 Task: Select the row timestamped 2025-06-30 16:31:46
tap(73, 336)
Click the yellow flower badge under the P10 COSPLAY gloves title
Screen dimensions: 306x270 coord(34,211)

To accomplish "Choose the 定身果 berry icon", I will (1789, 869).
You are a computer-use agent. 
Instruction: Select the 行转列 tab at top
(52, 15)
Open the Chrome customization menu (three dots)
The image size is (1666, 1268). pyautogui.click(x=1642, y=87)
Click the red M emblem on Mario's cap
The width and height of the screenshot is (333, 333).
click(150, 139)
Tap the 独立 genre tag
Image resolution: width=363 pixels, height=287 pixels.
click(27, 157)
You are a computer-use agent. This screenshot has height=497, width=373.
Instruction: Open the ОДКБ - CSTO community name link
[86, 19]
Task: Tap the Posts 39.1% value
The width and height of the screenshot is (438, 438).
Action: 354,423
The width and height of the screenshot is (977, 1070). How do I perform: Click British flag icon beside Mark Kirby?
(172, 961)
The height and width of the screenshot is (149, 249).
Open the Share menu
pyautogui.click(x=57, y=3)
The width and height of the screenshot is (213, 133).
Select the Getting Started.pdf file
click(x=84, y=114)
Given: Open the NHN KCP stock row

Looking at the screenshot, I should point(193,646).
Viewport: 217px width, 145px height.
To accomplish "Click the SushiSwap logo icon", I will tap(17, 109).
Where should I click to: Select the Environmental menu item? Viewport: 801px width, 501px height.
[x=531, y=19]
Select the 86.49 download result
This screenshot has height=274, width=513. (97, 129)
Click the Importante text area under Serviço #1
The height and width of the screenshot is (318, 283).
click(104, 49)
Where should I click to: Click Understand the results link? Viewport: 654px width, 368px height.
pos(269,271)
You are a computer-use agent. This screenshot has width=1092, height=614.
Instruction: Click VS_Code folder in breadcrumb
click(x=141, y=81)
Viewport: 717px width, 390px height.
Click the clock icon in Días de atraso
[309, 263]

^^^^

Requirements: Reproduce every row above word for word, keeping each line as it appears.

Solution for this task:
 Task: Select the row timestamped 2025-06-30 16:31:46
tap(73, 336)
Click the yellow flower badge under the P10 COSPLAY gloves title
Screen dimensions: 306x270 coord(34,211)

To accomplish "Choose the 定身果 berry icon", I will (1789, 869).
You are a computer-use agent. 
Instruction: Select the 行转列 tab at top
(52, 15)
Open the Chrome customization menu (three dots)
The image size is (1666, 1268). pyautogui.click(x=1642, y=87)
Click the red M emblem on Mario's cap
The width and height of the screenshot is (333, 333).
click(150, 139)
Tap the 独立 genre tag
Image resolution: width=363 pixels, height=287 pixels.
click(27, 157)
You are a computer-use agent. This screenshot has height=497, width=373.
Instruction: Open the ОДКБ - CSTO community name link
[86, 19]
Task: Tap the Posts 39.1% value
The width and height of the screenshot is (438, 438).
Action: 354,423
The width and height of the screenshot is (977, 1070). How do I perform: Click British flag icon beside Mark Kirby?
(172, 961)
The height and width of the screenshot is (149, 249).
Open the Share menu
pyautogui.click(x=57, y=3)
The width and height of the screenshot is (213, 133).
Select the Getting Started.pdf file
click(x=84, y=114)
Given: Open the NHN KCP stock row

Looking at the screenshot, I should point(193,646).
Viewport: 217px width, 145px height.
To accomplish "Click the SushiSwap logo icon", I will tap(17, 109).
Where should I click to: Select the Environmental menu item? Viewport: 801px width, 501px height.
[x=531, y=19]
Select the 86.49 download result
This screenshot has height=274, width=513. (97, 129)
Click the Importante text area under Serviço #1
The height and width of the screenshot is (318, 283).
click(104, 49)
Where should I click to: Click Understand the results link? Viewport: 654px width, 368px height.
pos(269,271)
You are a computer-use agent. This screenshot has width=1092, height=614.
Instruction: Click VS_Code folder in breadcrumb
click(x=141, y=81)
Viewport: 717px width, 390px height.
Click the clock icon in Días de atraso
[309, 263]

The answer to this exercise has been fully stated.